LABOUR is to re-examine its decision to withdraw financial support from Kezia Dugdale in her legal fight with controversial blogger Stuart Campbell.

After intense lobbying by the former Scottish leader’s supporters at the UK conference in Liverpool, the matter was referred to Labour's  National Executive Committee (NEC) and Scottish Executive Committee (SEC).

The decision came just hours after the current Scottish leader, Richard Leonard, insisted the party would no longer bankroll his predecessor’s defence of a £25,000 defamation action brought by Mr Campbell, who Wings Over Scotland website.

“The decision has been made and the decision will not change,” he said, despite many of his MSP colleagues deploring what they see as a politically-motivated “betrayal”.

The change of heart followed the Glasgow Anniesland CLP trying unsuccessfully to get the decision reversed by tabling a motion for debate on the conference floor.

This was rejected on the grounds the matter was better dealt with by the NEC and SEC, something which could take several weeks.

Former Labour general secretary Iain McNicol agreed last year to the open-ended support of Ms Dugdale's defence of Mr Campbell’s action.

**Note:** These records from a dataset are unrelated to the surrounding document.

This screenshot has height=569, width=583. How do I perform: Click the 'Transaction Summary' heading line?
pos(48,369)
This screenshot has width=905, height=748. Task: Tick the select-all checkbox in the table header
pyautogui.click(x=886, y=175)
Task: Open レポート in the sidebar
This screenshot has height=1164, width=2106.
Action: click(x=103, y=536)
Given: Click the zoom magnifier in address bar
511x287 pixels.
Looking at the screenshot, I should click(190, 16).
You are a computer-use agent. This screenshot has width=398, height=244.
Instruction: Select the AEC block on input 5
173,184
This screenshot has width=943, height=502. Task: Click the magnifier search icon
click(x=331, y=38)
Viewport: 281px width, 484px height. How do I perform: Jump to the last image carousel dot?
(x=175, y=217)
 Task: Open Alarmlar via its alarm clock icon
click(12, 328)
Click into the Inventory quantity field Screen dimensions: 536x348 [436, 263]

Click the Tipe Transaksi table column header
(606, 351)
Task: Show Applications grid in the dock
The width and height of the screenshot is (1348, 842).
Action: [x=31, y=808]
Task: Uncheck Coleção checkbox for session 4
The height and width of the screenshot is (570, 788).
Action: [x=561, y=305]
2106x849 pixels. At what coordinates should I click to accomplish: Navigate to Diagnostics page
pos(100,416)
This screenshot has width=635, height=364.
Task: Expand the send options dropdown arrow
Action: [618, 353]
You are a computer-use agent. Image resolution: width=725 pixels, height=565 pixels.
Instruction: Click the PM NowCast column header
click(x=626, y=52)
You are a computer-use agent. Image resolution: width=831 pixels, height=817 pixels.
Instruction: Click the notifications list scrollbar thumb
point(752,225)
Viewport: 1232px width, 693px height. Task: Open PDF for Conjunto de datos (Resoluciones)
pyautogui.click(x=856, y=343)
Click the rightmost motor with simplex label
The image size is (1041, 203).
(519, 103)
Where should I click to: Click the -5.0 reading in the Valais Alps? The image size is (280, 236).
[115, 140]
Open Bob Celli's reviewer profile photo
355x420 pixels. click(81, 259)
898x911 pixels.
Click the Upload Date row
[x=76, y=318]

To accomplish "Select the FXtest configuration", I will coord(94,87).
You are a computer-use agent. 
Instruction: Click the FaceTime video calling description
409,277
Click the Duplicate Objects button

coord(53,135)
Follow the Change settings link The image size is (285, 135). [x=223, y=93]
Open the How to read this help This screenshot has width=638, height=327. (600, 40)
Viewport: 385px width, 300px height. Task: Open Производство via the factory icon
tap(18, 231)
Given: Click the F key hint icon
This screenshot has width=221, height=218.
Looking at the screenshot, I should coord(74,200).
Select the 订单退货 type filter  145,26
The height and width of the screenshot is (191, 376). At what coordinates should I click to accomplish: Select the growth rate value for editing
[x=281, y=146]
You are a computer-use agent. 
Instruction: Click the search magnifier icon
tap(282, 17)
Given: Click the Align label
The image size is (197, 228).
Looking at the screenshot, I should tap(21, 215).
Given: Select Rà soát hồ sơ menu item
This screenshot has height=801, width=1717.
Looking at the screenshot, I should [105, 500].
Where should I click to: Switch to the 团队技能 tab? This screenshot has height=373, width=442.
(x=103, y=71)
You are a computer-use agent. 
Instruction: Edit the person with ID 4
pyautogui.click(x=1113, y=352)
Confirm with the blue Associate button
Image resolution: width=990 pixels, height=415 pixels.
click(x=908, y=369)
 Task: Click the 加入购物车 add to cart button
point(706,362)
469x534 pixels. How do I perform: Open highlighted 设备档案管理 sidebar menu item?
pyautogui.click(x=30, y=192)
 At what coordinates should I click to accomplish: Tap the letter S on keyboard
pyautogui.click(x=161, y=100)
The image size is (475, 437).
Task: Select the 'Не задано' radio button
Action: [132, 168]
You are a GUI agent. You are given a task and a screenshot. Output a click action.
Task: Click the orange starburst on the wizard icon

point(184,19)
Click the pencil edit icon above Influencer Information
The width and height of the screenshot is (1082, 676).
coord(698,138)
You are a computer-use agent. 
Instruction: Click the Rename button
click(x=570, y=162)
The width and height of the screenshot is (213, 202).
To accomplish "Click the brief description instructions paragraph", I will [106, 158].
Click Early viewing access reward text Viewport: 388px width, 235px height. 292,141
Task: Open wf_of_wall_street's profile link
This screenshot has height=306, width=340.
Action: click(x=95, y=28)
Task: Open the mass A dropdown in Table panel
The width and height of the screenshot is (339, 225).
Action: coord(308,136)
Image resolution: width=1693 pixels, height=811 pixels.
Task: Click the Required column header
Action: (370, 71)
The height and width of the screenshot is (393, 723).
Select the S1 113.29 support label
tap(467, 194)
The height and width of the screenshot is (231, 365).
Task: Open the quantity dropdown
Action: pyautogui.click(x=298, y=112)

However Mr McNicol’s pro-Corbyn successor, Jennie Formby, cancelled the arrangement after legal fees in the case reached almost £100,000.

Ms Dugdale was an outspoken critic of Mr Corbyn when he was running for the Labour leadership.

Ms Formby's decision meant the party would absorb costs to date, but Ms Dugdale would face her own costs to continue the case, as well as the possibility of damages and Mr Campbell’s expenses.

Mr Campbell is suing the Lothians list MSP after she accused him in a newspaper column of making a homophobic remark about gay Scottish Secretary David Mundell.

Mr Campbell had said Mr Mundell’s son, the Tory MSP Oliver Mundell, was “the sort of public speaker that makes you wish his dad had embraced his homosexuality sooner".

In her column, Ms Dugdale said she was “shocked and appalled to see a pro-independence blogger's homophobic tweets”.

Mr Campbell, 50, who has become an influential figure in the Yes movement despite living most of his life in Bath, vigorously denies homophobia.

A Scottish Labour source said: "Members and delegates in Liverpool have openly been expressing their horror at the UK party's decision to cut Kez adrift, and have been putting pressure on the leadership to intervene."

Anniesland CLP secretary and delegate Paul Cruikshank said: “We’re disappointed it’s not being debated at conference but we are glad it’s being passed to the NEC for consideration, and I hope that Jennie Formby reconsiders the matter.”

Ms Dugdale announced on Tuesday that she was giving up her weekly Daily Record column after 220 weeks.